How much does an equivalence scale matter for assessing the tax bill?

In their working paper, Kallen and Mathur show that the choice of household-equivalence scale can make a big difference when identifying winners and losers from major tax legislation. For example, average tax rates vary depending on the equivalence scale applied. Here are average tax rates for the third decile (i.e. the 20th to 30th percentile), before and after TCJA, using different equivalence scales: 

The tax rates for those on the third lowest rung of the income ladder vary considerably depending on whether incomes are equivalized, and how (for those even lower on the income ladder, equivalence scales do impact average tax rate levels, but differences in the impact of moving to the new tax law are much more muted across different scales). As Keller and Mathur note, the reason for these differences is twofold. First, major provisions of the tax code provide large benefits to families with children compared to other families—namely the earned income tax credit and the child tax credit. Second, equivalence scales divide the income of a given tax unit or household; therefore, larger families are placed lower in the income distribution relative to smaller families with the same income. These factors combined mean that families with children are placed lower on the income distribution when equivalence scales are used.

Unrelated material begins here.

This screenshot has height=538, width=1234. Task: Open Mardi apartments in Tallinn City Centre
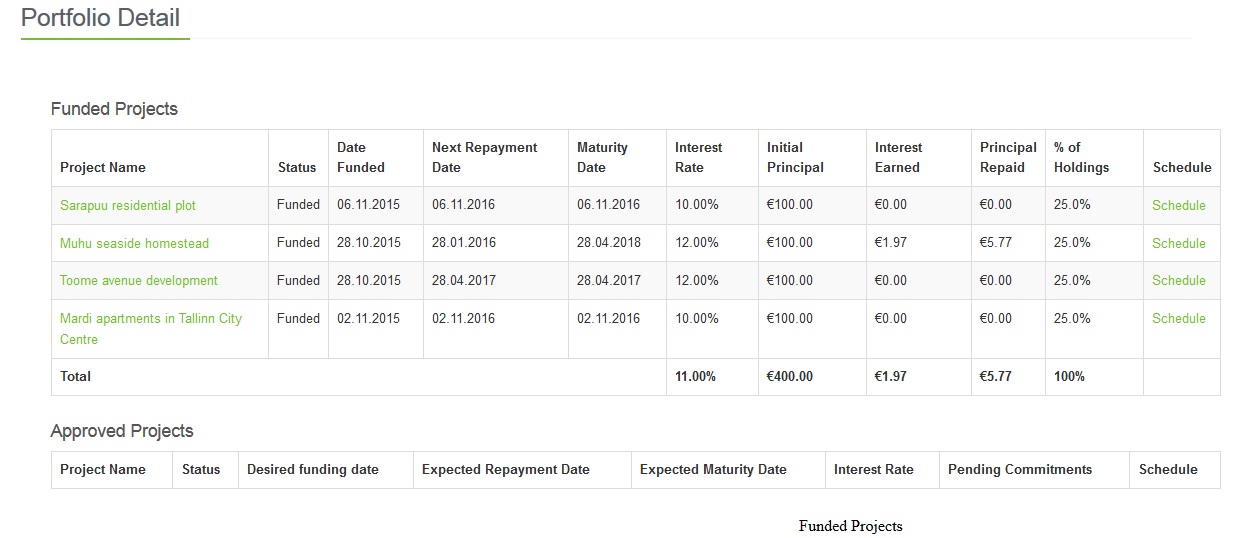coord(151,328)
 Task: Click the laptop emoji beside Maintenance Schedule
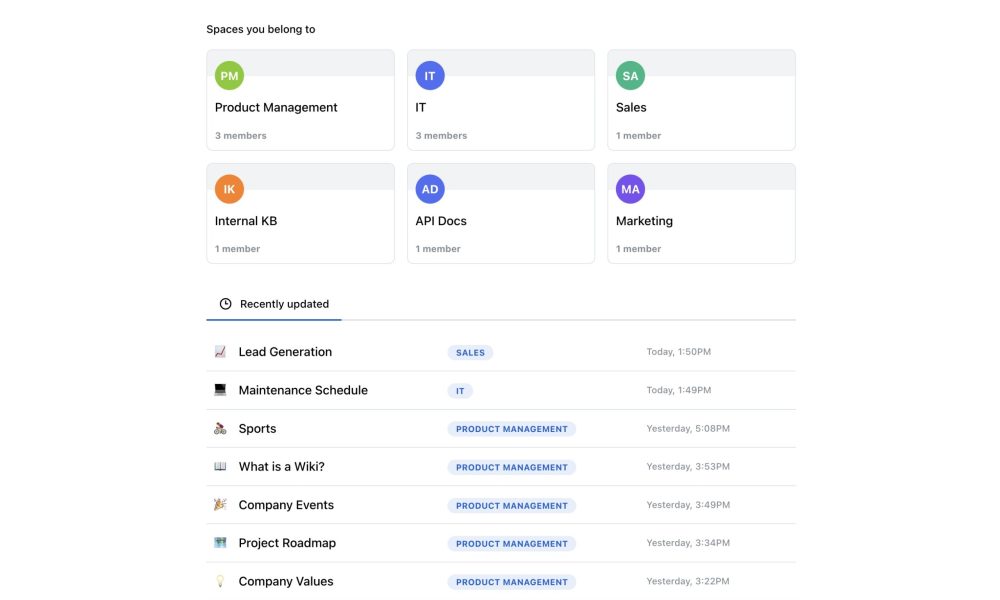tap(220, 390)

Since they receive large tax benefits from the child tax credit and earned income tax credit, average tax rates decrease significantly towards the bottom of the income distribution.

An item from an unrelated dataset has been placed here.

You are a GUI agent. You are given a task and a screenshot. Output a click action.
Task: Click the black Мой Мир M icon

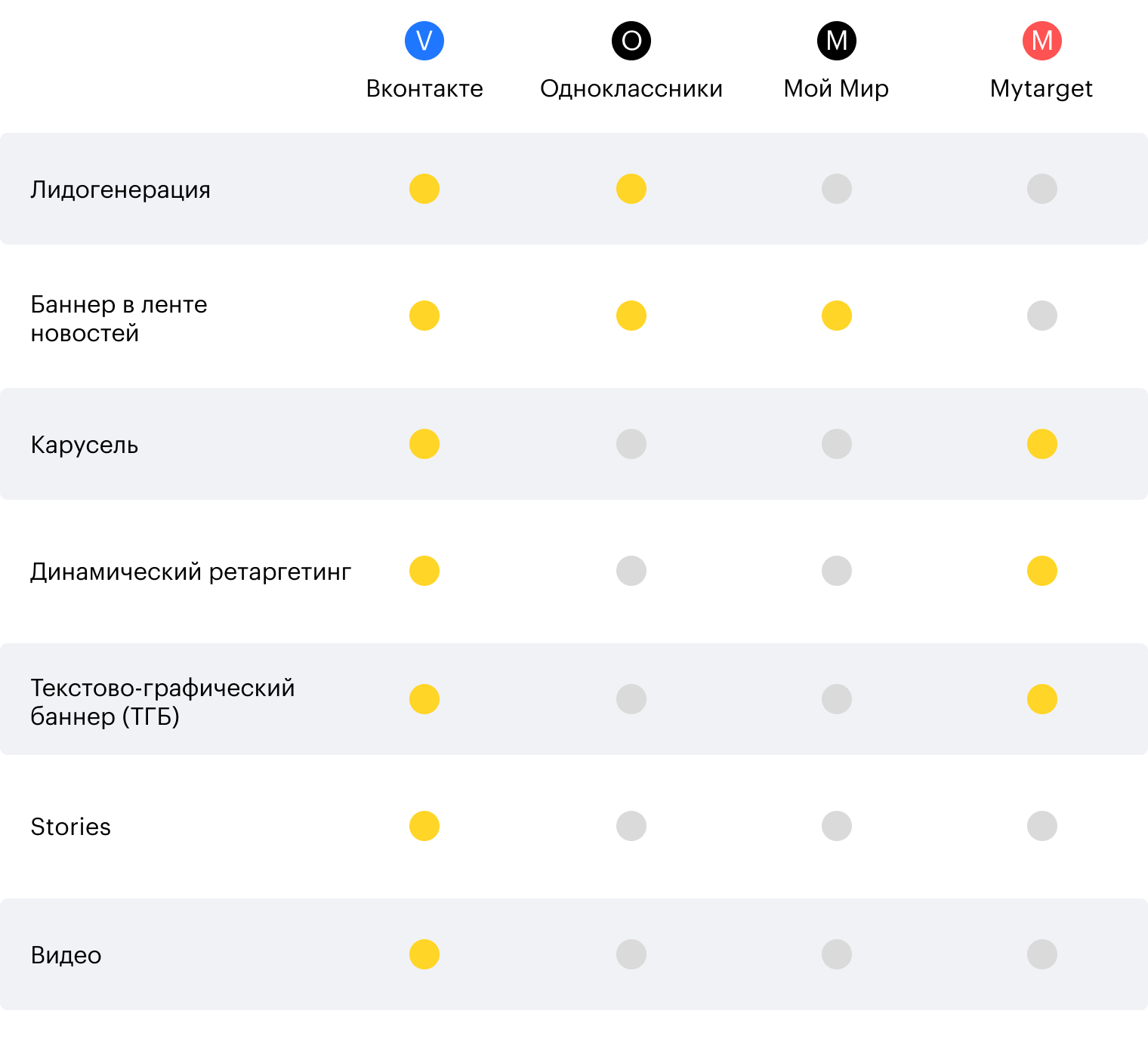coord(837,41)
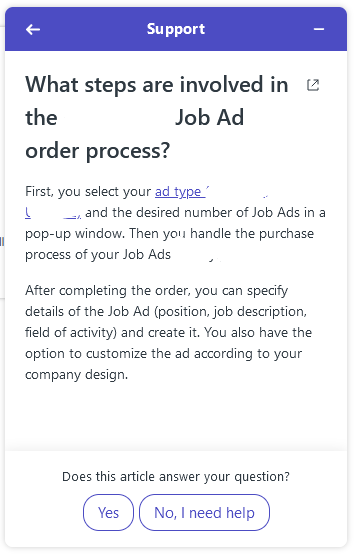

policy evaluation and equivalence scales: caution required

Equivalence scales can also impact policy formation and evaluation, especially when researchers and lawmakers are not on the same page (or to be accurate, the same scale). Lawmakers may have a certain equivalence scale in mind when designing social policy, while researchers, often inadvertently, may use their own preferred scale when assessing that policy’s effect on poverty alleviation.

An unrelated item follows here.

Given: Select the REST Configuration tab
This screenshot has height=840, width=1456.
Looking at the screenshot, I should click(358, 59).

For example, the income cutoff for the Supplemental Nutrition Assistance Program (SNAP) for a family of two (let’s say two adults in this case) is a gross monthly income $1,760, while the cutoff for a family of three (let’s say two adults and one child) is $2,213—a $453 increase. That is a 26 percent increase for the third person. So SNAP benefits are “equivalized” for family size—but the scale is not explicit, and, as far as we can tell, does not correspond to others in general use. If we made the same adjustment with the equivalence scale used by Census for the supplemental poverty measure (SPM), for example, that increase in SNAP benefits should be 34 percent—corresponding to an increase of $604 for the third person. A researcher who evaluates SNAP’s effects on poverty alleviation using the SPM equivalence scale may conclude that SNAP is failing larger families. In contrast, the square-root scale would suggest just an additional $396 for the third person (22 percent increase). Thus, a researcher using the square-root scale may conclude that SNAP is overcompensating larger families.

Methods matter

Equivalence scales matter, then, for estimates of income, and for estimates of changes in income as a result of changes in policy. Alongside other methodological choices, such as the definition of income, inflation measure, and so on, results can be even more different. These broader methodological choices, as Stephen Rose of the Urban Institute shows, account for the diverging estimates of median income growth over the past forty years, ranging from -8 percent to 51 percent.

Analysts need to be completely transparent about the methodological choices they make, and why, including equivalence scales. Policymakers too need a better understanding of their potential implications. A little boring, perhaps. But good policymaking is not just about bold ideas. Sometimes it requires an appreciation for the humdrum, too.

[i] This is a good illustration of why the per-person equivalence scale is generally not used in median income measures; however, it is used in tax analysis, as we show later.